Revisão de Benefícios Previdenciários: quando o valor recebido não é o valor devido

Erros de cálculo, contribuições ignoradas e regras aplicadas de forma equivocada são mais comuns do que se imagina. Fazemos a análise técnica do seu benefício com transparência — e, quando a revisão parte do próprio segurado, não há risco de redução do valor.

Entenda o benefício

O que é a revisão de benefícios previdenciários

A revisão de benefícios previdenciários é o procedimento — administrativo ou judicial — pelo qual se pede ao INSS que reveja o cálculo, a regra aplicada ou os períodos considerados na concessão de uma aposentadoria, pensão por morte, auxílio-doença, auxílio-acidente ou BPC/LOAS. Em outras palavras: é olhar de novo, com técnica, para o que já foi decidido.

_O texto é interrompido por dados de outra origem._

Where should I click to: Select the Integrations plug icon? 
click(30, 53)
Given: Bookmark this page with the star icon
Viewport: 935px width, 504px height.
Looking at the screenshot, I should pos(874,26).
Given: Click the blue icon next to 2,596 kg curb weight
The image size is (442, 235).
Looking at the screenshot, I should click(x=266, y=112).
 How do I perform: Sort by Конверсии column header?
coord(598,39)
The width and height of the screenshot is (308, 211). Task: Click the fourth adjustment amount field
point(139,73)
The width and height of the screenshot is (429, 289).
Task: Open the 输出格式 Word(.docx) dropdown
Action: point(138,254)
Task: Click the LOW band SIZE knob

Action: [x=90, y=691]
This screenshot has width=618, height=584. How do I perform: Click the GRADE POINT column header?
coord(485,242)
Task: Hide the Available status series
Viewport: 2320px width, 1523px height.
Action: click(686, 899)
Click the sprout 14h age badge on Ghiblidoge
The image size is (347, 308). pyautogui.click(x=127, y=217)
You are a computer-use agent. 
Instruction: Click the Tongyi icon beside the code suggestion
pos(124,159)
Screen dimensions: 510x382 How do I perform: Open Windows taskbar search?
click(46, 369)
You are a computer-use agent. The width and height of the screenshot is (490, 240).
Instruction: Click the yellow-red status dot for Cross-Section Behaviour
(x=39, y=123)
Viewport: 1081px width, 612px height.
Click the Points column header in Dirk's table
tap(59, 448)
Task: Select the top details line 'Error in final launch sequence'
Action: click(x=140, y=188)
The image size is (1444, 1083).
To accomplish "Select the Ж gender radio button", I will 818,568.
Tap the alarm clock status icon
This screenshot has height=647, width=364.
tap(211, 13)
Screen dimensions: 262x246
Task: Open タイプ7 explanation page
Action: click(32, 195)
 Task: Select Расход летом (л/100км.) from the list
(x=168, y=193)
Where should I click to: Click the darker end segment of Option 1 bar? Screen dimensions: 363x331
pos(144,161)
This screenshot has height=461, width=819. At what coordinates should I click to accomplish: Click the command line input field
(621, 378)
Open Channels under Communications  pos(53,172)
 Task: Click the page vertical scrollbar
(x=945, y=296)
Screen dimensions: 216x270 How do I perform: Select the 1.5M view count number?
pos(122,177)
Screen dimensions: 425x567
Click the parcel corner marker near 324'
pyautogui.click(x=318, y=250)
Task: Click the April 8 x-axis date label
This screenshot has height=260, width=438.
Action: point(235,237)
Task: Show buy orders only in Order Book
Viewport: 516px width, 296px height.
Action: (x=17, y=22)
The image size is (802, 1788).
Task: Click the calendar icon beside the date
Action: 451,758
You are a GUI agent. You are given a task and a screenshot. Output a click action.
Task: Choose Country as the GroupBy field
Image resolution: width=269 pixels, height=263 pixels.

Isso importa porque o INSS trabalha com um volume gigantesco de processos e, muitas vezes, o cálculo automático deixa de considerar salários-de-contribuição, tempo especial, vínculos antigos, verbas trabalhistas reconhecidas em ação, tetos e regras de transição mais favoráveis. Pequenos detalhes que, somados, podem representar diferenças relevantes na renda mensal e em valores retroativos.

Uma tranquilidade importante: quando a revisão é solicitada pelo próprio segurado, o benefício não pode ser reduzido. Se a análise mostrar que há erro a corrigir, você conquista o valor correto e os atrasados dentro do prazo legal. Se não houver o que revisar, nada muda — nem o valor, nem a regra aplicada. O que é possível é justamente perder a chance da revisão pelo esgotamento do prazo, e por isso a análise preventiva faz tanta diferença.

Importante deixar claro: nem todo benefício precisa ser revisado, e nem todo benefício admite revisão. Cada caso depende do tipo de benefício, da data de concessão, da regra aplicada, da documentação disponível e da legislação vigente. É a análise técnica que responde, com honestidade, se vale a pena ingressar com o pedido — e por qual via.

Direito

Quando a revisão pode ser necessária

Estas são as situações que, na prática, mais frequentemente justificam uma análise técnica do benefício.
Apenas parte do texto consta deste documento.